The respect of your privacy when you use our IT services is of main concern to ITServ. In that respect, we would like to outline the rules and procedures which we strictly follow:
The privacy of e-mail is _strictly_ respected by those ITServ staff members who have administrative access to the mail servers. Administrative access is tightly controlled, passwords are changed whenever a staff member quits or looses his/her access.
The contents of e-mail is _never_ looked at by anyone, except on very rare occasions, and only at the explicit request of the owner of the mailbox and with him/her being present (this is done for troubleshooting purposes)
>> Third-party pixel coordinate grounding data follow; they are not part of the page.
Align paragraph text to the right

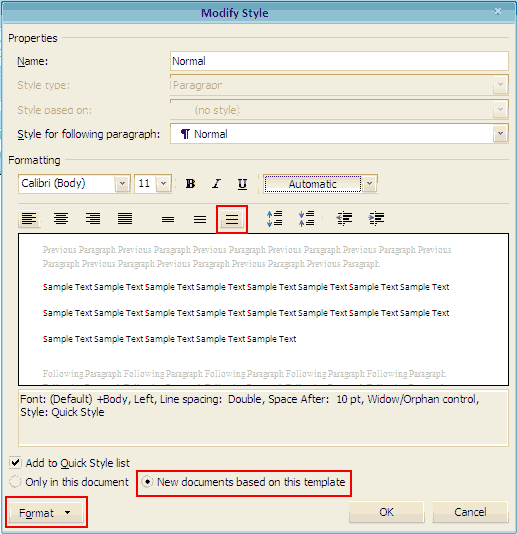[x=93, y=218]
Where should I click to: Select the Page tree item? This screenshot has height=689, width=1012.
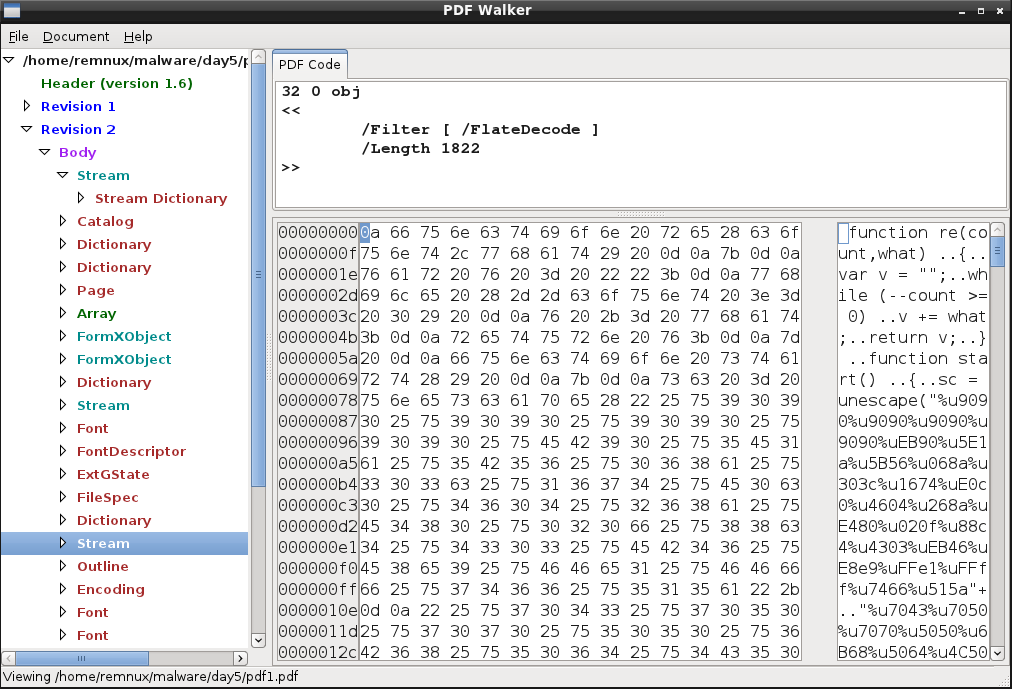[95, 290]
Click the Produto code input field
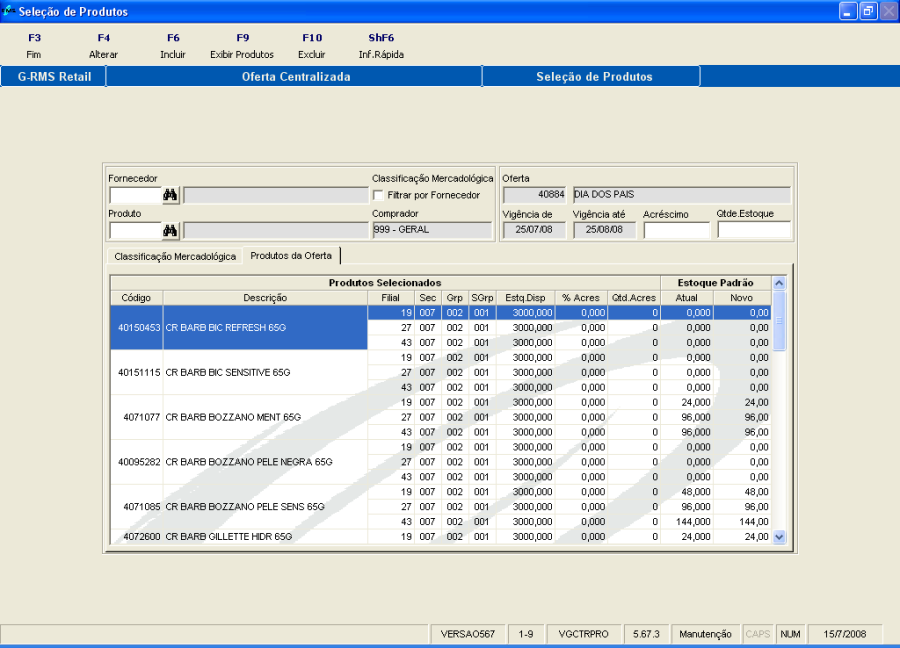The height and width of the screenshot is (648, 900). (135, 231)
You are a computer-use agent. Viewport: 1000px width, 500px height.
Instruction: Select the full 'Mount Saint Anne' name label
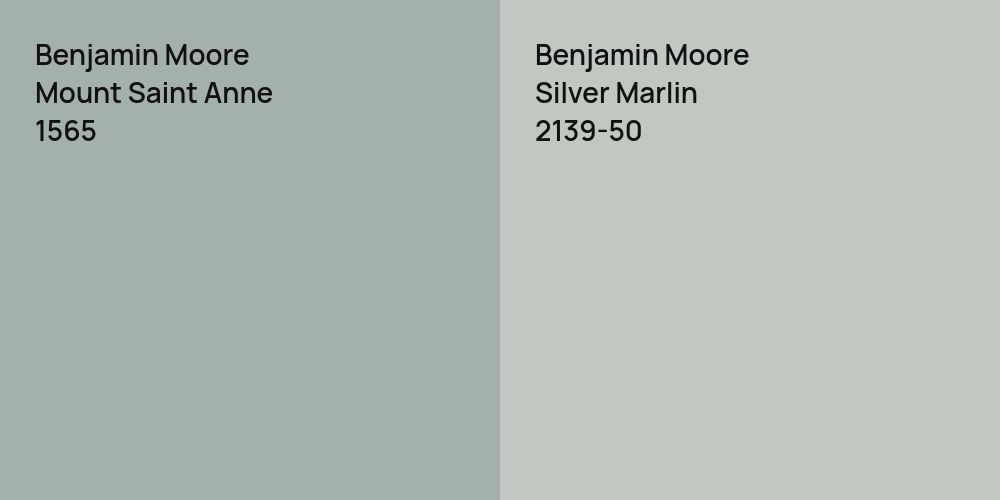154,93
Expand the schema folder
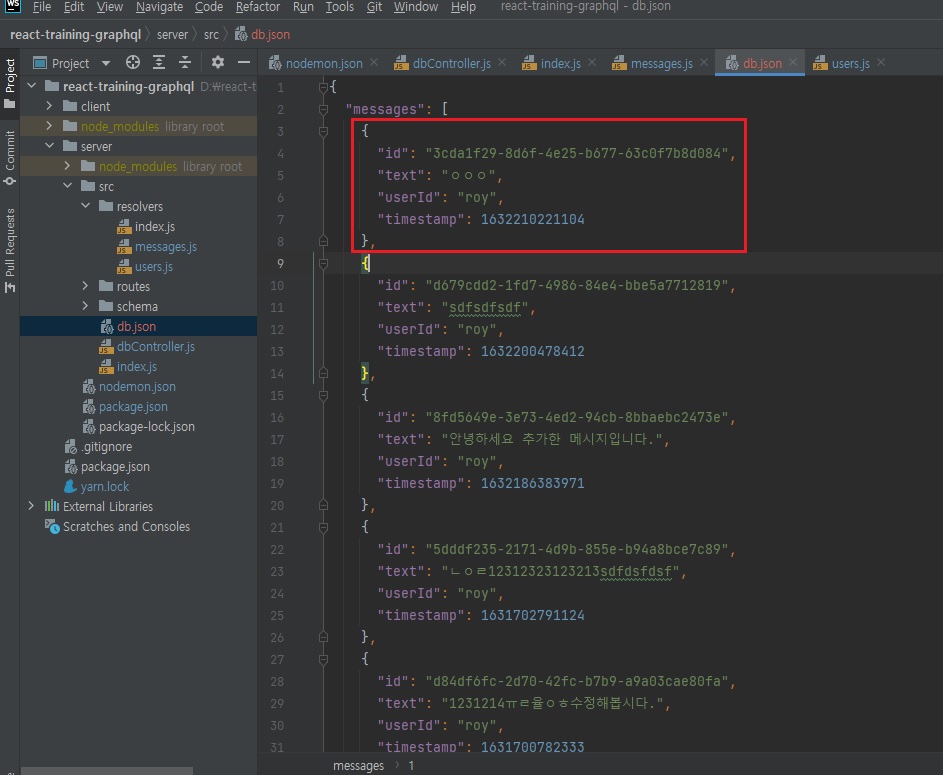This screenshot has width=943, height=775. (x=87, y=306)
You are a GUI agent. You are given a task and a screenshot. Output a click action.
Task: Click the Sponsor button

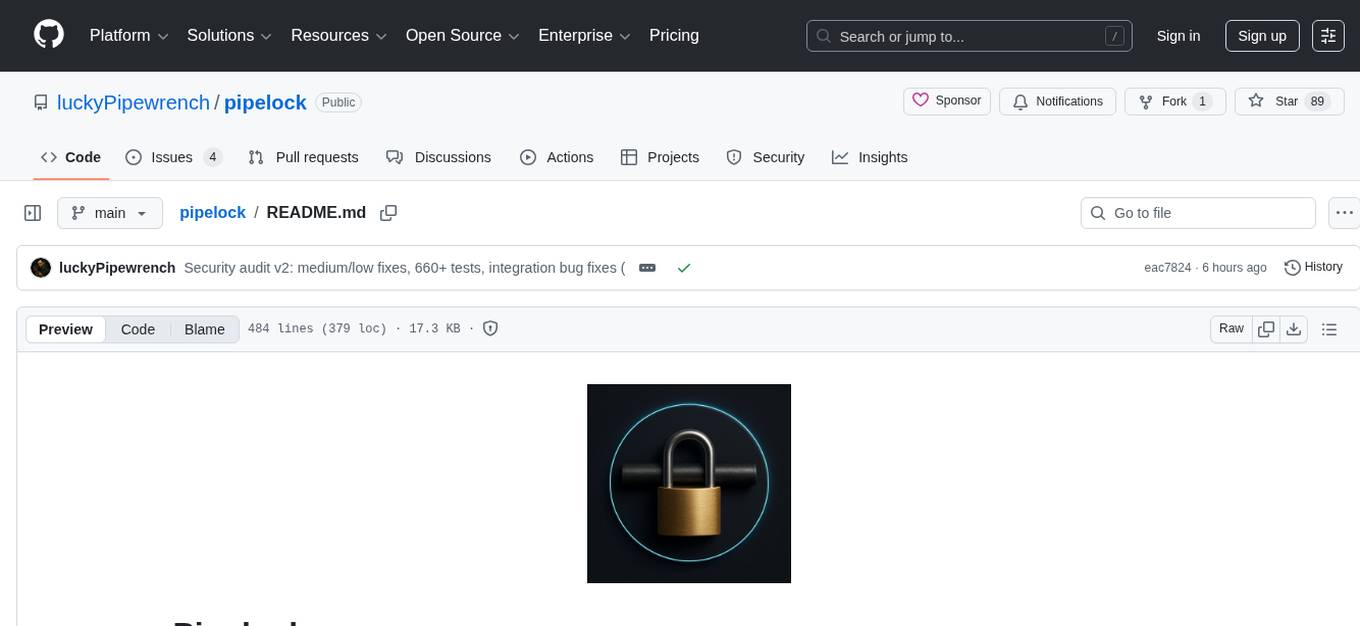click(x=946, y=101)
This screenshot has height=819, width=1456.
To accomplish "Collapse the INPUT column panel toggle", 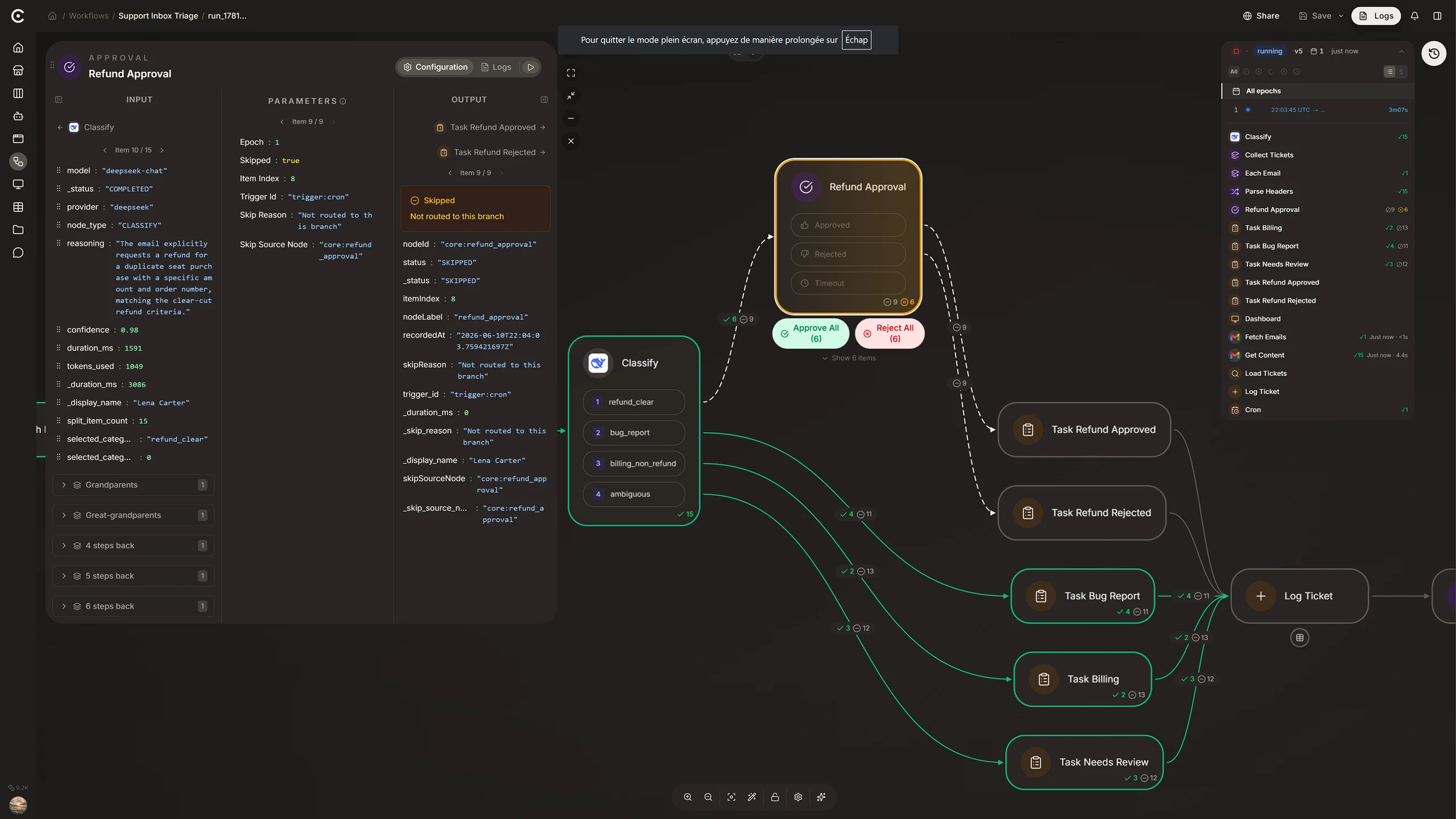I will pyautogui.click(x=59, y=100).
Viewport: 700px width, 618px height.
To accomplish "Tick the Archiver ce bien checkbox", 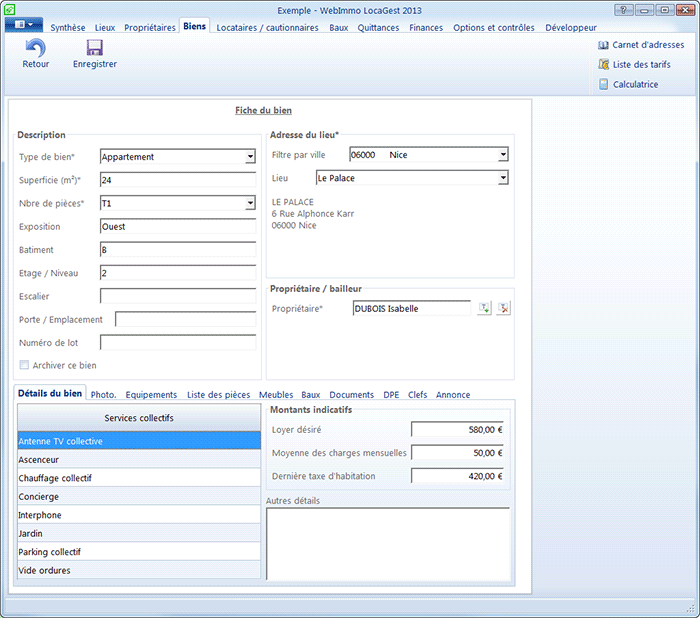I will pos(25,365).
For the troubleshooting of problems, tracking of abuse and security-related cases, only e-mail and web traffic logs are routinely inspected. These logs include the following information:
- For mail: date, sender, recipient(s) and size of contents
- For web: client IP address, opened URL, size of contents
They do _not_ include any part of the contents of e-mail or web pages. This information is only disclosed to third parties in one of the following cases: - To back our statements when people report problem sending/receiving e-mail, and to the owner of the concerned mailbox only
- As evidence of abuse cases, to the suspected offending user and to the AIT Administration upon written request
Abuse is defined precisely as a violation of the Acceptable Usage Policy. Each AIT user signs in order to obtain an e-mail account and authorised access to
the network resources. A copy of this AUP can be found here
Security cannot be stronger than what you, users, make it: improperly chosen passwords, unsecured access to your desktop or passwords written on sticky notes open your e-mail to unwanted readers or people abusing your identity. This defeats all security measures we take to protect your privacy.
Last but not least, our servers are carefully kept up-to-date regarding software security vulnerabilities, and are protected by network filtering, access control and monitoring of events. This is being done up to the maximum of the resources we have for these tasks. It is believed that the level of protection we have now is quite comparable to what exists in most large universities, even in the western world.
Access to private information such as e-mail contents without the explicit authorization of its rightful owner would be an extremely serious offense and goes against the root ethics of the IT professionals we are. We strongly recommend that whoever might think that he/she has evidence to back cases of violation of privacy immediately report to the proper authorities for investigation.